Hi all,
Can anyone explain the differences in output I am getting when running BBduk on my local server and on the High Performance Computer?
See my comparative shell script below, including observations.
# These tests were run in directory $trimming/bbduk/cluster, where results from HPC are compared to local server.
# In "{,../}", "" thus stands for HPC and "../" stands for local server.
## Compare file sizes
ls -l $(realpath ../test_paired_R[12].fq.gz) > compare_ll.txt
ssh user@HPC "ls -l $trimming/bbduk/test_paired_R[12].fq.gz" >> compare_ll.txt
#> Unexpectedly, file sizes differ.
## Compare logs
scp user@HPC:$trimming/bbduk/test_paired.log ./
diff --side-by-side --width=$COLUMNS {,../}test_paired.log > diff_logs.sh
#> No change in Results.
## Perhaps due to zipping?
scp user@HPC:$trimming/bbduk/test_paired_R[12].fq.gz ./
for gz in {,../}test_paired*.fq.gz; do gunzip -v -c $gz > ${gz%.gz} & done
#> Quick unzipping script
ll {,../}test_paired_R[12].fq > compare_ll_unzipped.txt
wc -c {,../}test_paired_R[12].fq
#> Now all have same size?!
less {,../}test_paired*.fq
#> R1s look identical, but differ from R2s.

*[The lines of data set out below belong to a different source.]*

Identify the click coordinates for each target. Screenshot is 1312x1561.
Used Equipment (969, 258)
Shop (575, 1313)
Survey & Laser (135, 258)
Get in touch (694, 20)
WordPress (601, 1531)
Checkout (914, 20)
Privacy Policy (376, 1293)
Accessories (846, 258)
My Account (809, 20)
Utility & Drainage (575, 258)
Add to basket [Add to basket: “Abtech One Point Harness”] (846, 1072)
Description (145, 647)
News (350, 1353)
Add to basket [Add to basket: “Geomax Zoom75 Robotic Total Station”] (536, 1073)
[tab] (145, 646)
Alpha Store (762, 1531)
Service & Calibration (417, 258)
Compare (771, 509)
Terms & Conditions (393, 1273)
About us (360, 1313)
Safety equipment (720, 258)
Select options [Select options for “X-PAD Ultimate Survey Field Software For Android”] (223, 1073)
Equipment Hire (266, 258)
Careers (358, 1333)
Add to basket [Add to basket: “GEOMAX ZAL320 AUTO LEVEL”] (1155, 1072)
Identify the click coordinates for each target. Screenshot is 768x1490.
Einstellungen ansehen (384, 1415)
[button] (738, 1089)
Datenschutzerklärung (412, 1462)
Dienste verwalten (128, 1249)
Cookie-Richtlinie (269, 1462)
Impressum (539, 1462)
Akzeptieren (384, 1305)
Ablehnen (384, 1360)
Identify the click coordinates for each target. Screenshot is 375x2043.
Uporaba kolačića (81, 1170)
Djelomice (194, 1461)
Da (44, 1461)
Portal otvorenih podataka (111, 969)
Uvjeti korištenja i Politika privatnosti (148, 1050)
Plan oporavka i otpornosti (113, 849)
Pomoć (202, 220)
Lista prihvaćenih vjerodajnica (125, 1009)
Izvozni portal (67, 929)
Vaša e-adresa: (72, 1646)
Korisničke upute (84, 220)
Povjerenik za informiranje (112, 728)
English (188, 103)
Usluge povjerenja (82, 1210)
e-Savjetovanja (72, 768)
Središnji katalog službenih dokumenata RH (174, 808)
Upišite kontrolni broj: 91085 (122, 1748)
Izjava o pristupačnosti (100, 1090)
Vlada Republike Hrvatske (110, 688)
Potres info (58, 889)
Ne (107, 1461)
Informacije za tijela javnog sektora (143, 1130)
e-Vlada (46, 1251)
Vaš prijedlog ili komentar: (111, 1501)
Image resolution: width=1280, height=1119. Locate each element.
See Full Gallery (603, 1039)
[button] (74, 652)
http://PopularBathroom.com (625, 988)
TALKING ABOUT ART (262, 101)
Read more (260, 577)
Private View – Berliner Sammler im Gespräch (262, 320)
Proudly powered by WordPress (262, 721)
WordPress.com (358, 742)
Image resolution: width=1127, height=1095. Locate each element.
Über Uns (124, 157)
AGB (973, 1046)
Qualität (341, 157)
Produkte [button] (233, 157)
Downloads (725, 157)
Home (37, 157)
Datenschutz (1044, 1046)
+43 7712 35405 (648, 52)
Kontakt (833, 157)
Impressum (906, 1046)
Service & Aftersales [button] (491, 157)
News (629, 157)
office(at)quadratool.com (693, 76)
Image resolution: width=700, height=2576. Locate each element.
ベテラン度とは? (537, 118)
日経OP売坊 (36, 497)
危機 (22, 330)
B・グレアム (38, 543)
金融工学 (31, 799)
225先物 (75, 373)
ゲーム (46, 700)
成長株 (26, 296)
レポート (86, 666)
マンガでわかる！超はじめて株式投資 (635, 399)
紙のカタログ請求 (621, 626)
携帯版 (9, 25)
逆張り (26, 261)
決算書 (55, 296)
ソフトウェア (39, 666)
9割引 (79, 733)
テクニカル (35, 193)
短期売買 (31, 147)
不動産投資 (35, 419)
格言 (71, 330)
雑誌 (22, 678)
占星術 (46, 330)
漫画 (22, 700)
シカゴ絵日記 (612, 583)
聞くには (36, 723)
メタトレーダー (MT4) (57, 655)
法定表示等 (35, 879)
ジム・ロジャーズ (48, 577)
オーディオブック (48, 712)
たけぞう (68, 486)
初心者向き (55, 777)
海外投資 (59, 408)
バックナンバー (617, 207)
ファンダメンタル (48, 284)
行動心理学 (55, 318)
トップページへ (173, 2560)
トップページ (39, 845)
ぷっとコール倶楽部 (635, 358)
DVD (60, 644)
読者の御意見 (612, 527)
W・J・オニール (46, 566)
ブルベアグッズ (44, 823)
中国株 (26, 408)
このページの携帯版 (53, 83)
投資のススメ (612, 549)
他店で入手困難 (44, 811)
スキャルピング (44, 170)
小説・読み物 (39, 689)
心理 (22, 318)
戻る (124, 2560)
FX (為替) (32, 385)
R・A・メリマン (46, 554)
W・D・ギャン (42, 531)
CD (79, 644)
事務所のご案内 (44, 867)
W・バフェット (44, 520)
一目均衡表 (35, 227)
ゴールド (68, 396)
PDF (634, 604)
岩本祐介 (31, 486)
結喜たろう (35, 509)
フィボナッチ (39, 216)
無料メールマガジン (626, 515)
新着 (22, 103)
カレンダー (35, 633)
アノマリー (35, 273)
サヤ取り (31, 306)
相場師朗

cmp {,../}test_paired_R1.fq
cmp {,../}test_paired_R2.fq
#> Both R1s and R2s differ within group around line 800.
#>> Why do they have the same size?!
#>> Why do they differ, but differ so subtly?!
My colleagues have proposed some explanations for the zip sizes differing between local server and HPC, such as different block sizes and different compressing options. I'm mostly interested in the difference between the output however. Does BBduk incoorporate a non-deterministic component or is there something else at play here?
If someone has a solution or a proposed analysis for answering this question, please let me know!
Brian Bushnell and genomax, do you maybe have suggestions for solving this?
Exactly the same version of bbtools on both machines?
Yes, 38,79 I think. However, the conda environment differed in other aspects. So same software version, but not identical conda environment.